Source-file citations

The following files carry this ADR's decisions and must be kept in sync with any supersession:

  • src/telemetry/__init__.py — package marker; re-exports init_otel, shutdown_otel, slug_for.
  • src/telemetry/otel.pyinit_otel(config) feature-gated SDK bootstrap, shutdown_otel() flush, OTLP/HTTP exporter to Honeycomb, auto-instrumentation registration (FastAPI, httpx, asyncio, logging).
  • src/telemetry/spans.pyrunner_span, loop_span, port_span decorators; add_hf_context() helper (single source of truth for hf.* attributes); validate_attr() cardinality guard; _safe_* exception-isolating helpers; _get_tracer() lru_cache for Tracer-per-scope.
  • src/telemetry/slugs.pyEXCEPTION_SLUGS mapping + slug_for(exc) lookup; unknown → err-unclassified.
  • src/telemetry/subprocess_bridge.pybridge_event_to_span() adapts trace_collector parsed events to OTel span events.
  • src/config.pyotel_enabled, otel_endpoint, otel_service_name, otel_environment fields + env overrides (HYDRAFLOW_OTEL_ENABLED, OTEL_EXPORTER_OTLP_ENDPOINT, OTEL_SERVICE_NAME, HF_ENV).
  • src/server.pyinit_otel(config) call after _init_sentry() in main().
  • src/base_runner.pyBaseRunner._execute decorated with @runner_span(); phase property bridges _phase_name ClassVar.
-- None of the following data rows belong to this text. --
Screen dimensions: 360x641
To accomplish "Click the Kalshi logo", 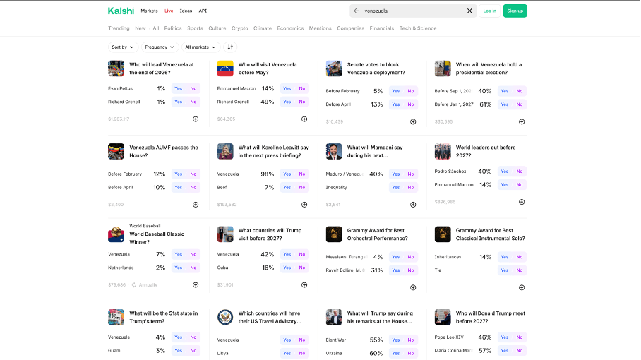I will coord(121,11).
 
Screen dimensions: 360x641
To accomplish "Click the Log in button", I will coord(489,11).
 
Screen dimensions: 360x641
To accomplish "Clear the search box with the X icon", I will coord(469,11).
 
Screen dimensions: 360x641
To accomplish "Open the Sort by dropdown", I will coord(123,47).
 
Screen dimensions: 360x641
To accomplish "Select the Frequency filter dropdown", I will coord(160,47).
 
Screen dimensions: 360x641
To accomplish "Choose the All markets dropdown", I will coord(200,47).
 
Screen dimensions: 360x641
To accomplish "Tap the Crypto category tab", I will coord(240,28).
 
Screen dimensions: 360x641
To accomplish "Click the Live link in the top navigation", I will coord(169,11).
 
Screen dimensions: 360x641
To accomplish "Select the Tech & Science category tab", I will coord(418,28).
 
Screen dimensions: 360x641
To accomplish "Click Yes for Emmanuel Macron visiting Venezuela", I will coord(287,88).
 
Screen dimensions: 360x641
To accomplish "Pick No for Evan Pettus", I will coord(193,88).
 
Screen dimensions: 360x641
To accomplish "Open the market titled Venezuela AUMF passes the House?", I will coord(163,151).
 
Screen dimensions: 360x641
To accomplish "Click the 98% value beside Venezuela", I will coord(267,174).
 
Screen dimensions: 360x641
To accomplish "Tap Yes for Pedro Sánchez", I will coord(504,172).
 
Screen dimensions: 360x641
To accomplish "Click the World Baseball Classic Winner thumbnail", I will coord(116,234).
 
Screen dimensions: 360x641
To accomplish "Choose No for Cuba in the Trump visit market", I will coord(301,268).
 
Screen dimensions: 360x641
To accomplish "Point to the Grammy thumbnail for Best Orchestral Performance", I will coord(334,234).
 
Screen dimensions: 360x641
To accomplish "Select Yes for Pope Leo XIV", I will coord(504,337).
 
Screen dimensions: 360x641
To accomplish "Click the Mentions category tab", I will coord(320,28).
  • src/base_background_loop.pyBaseBackgroundLoop._execute_cycle decorated with @loop_span(); name property bridges _worker_name.
  • src/pr_manager.pyPRManager.create_pr/merge_pr/create_issue/push_branch decorated with @port_span(...).
  • src/workspace.pyWorkspaceManager.create/merge_main decorated with @port_span(...).
  • src/exception_classify.pyreraise_on_credit_or_bug() tags active span with error=true + exception.slug before re-raise (best-effort; never alters classify behavior).
  • src/events.pyEventBus.publish calls span.add_event("hf.event", ...) on active span (best-effort).
  • src/trace_collector.py_record_inner calls bridge_event_to_span on every parsed subprocess event (lazy imports to avoid circular dependency).
  • src/mockworld/fakes/fake_honeycomb.pyFakeHoneycomb test fake wrapping InMemorySpanExporter; mirrors the FakeSentry/FakeGitHub convention.
  • tests/scenarios/fakes/mock_world.pyMockWorld.honeycomb property exposes the fake.
  • tests/conftest.py_reset_otel_tracer_provider autouse fixture clears _TRACER_PROVIDER + _get_tracer.cache_clear() between tests.
  • .env.sample — OpenTelemetry / Honeycomb block documents the four operator-settable knobs.
  • pyproject.toml — 7 OpenTelemetry packages added to [project.dependencies].
  • docs/superpowers/specs/2026-05-02-otel-honeycomb-phase-a-design.md — full design spec.
  • docs/superpowers/plans/2026-05-02-otel-honeycomb-phase-a.md — TDD implementation plan.
  • tests/architecture/test_otel_invariants.py — enforces decorator placement, hf.* helper-only attribute setting, no bare asyncio.create_task in instrumented files, parallel-unit-test rule for new fakes.
  • tests/regressions/test_otel_disabled_is_noop.py — locks in byte-identical behavior with no provider.
  • tests/scenarios/test_telemetry_e2e.py — end-to-end span shape verification using MockWorld + FakeHoneycomb.
  • tests/test_telemetry_*.py — unit tests for slugs, spans, otel-init, subprocess-bridge.